Por Jesús Enríquez Tauler, Concejal Portavoz del Partido Popular en el Ayuntamiento de Valladolid.

La característica más evidente de los primeros meses del gobierno tripartito del Ayuntamiento, es la paralización o el reestudio de los principales proyectos de la ciudad.

El más importante por su cuantía y trascendencia es, sin ningún género de duda, el soterramiento de las vías del tren en el casco urbano.

En estos dos meses de mandato los vallisoletanos hemos oído de todo al alcalde menos votado de la democracia y a quienes le sostienen al frente de la ciudad.
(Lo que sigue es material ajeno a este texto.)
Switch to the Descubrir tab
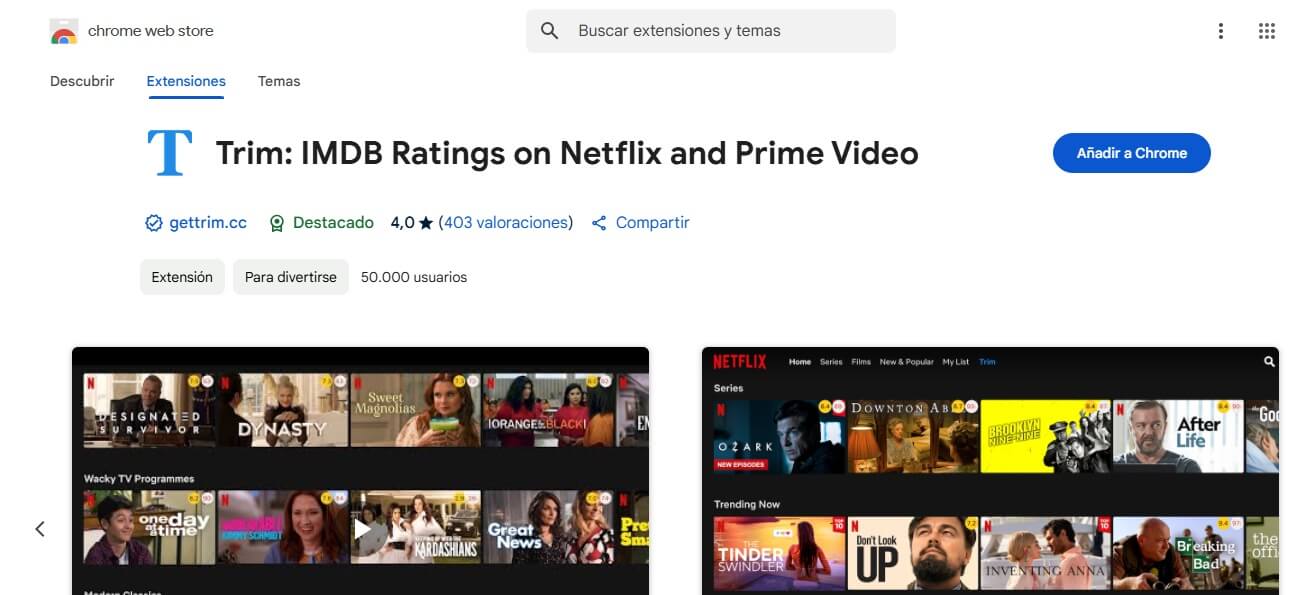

Un día nos desayunamos en la prensa con que sólo se soterraría el ferrocarril de la estación hacia el norte. Otro, con que se apuesta por el desvío de los trenes por la circunvalación de mercancías que paralizó “Pepiño”, haciendo entrar en la actual estación a los trenes para dejar y coger viajeros, y hacerlos retroceder después para desviarlos por la variante, hoy todavía abandonada (algunos sindicatos ferroviarios ya han alertado de la insensatez de esta ocurrencia). Otro día, nos anuncian la convocatoria de una consulta popular para decidir qué hacer con el ferrocarril. Todo un alarde de indecisión, con la excusa de las dificultades financieras por las que atraviesa la operación ferroviaria.
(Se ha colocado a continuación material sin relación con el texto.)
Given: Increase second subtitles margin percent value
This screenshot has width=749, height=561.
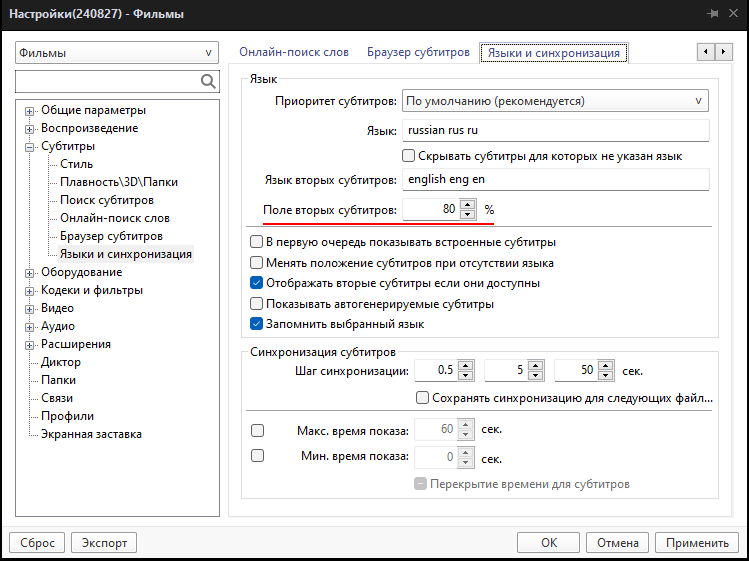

Unas dificultades ciertas pero que, a juicio del Grupo del Partido Popular en el ayuntamiento, no pueden condenar a media ciudad a seguir dividida por la vía férrea de por vida. Una separación que también afectaría a Las Delicias, que vería cómo unas zonas del barrio se beneficiarían del soterramiento y otras no, en caso de hacerlo a medias.

No llevar a cabo el soterramiento como está previsto sería más caro que no hacerlo, además de un error histórico y de una estafa para toda la ciudad.

Si no se hace el soterramiento, el Ayuntamiento tendrá que pagar el 25% de lo hecho hasta ahora, como los nuevos talleres de RENFE en San Isidro (Centro de Mantenimiento Integral). Una inversión fundamental, que garantiza la industria ferroviaria en Valladolid y el mantenimiento del empleo con la expectativa de crear más puestos de trabajo e incrementar la carga de trabajo, pero una inversión estatal para la que habría que poner dinero sin resolver el problema de la barrera del ferrocarril en la ciudad.

Si se sigue adelante con el soterramiento, el Ayuntamiento también tendrá que poner ese 25%, pero habría unido la ciudad separada por el tren con los beneficios que ello comportaría (la actividad económica y el empleo de la propia obra, las inversiones inducidas que generaría, la mejora en la comunicación de la ciudad, mejoras ambientales, incremento de dotaciones, supresión de barreras sociales, etc.)

Es precisamente el soterramiento el que justifica la venta de los terrenos ocupados hoy por el ferrocarril que se recalificaron, no sólo para financiar una obra estatal de mejora de las infraestructuras ferroviarias sino para terminar con la historia de dos ciudades divididas por el tren, con las plusvalías generadas durante más de siglo y medio por toda la ciudad.

Por eso lo concejales del Partido Popular hemos propuesto que la ciudad no renuncie al soterramiento y hemos brindado al alcalde nuestro apoyo para que no abandone la operación.

Los problemas financieros son salvables. La devaluación inmobiliaria ha tocado fondo y se comienza a atisbar una recuperación económica que pude favorecer que los números del proyecto mejoren.

Precisamente ahora, no es el momento de “aflojar”. Es el momento de acelerar los trabajos para iniciar el soterramiento, que es el que dará valor a los terrenos que deben financiarlo. Renunciar al soterramiento o dejarlo a medias, sería como haber renunciado en, su día a enterrar uno de los brazos de La Esgueva. ¡Un disparate! Aun cuando la venta de los terrenos no financiase todo el coste, el Ayuntamiento podría poner su parte. El Gobierno Popular anterior ha dejado las arcas llenas y un margen de endeudamiento envidiable y suficiente, para recurrir al crédito en caso de necesidad. El Ayuntamiento se empeñó en nada más ni menos que en mil millones de pesetas para construir el ya no tan Nuevo José Zorrilla. ¿No valdría la pena hacerlo, llegado el momento, para unir la ciudad?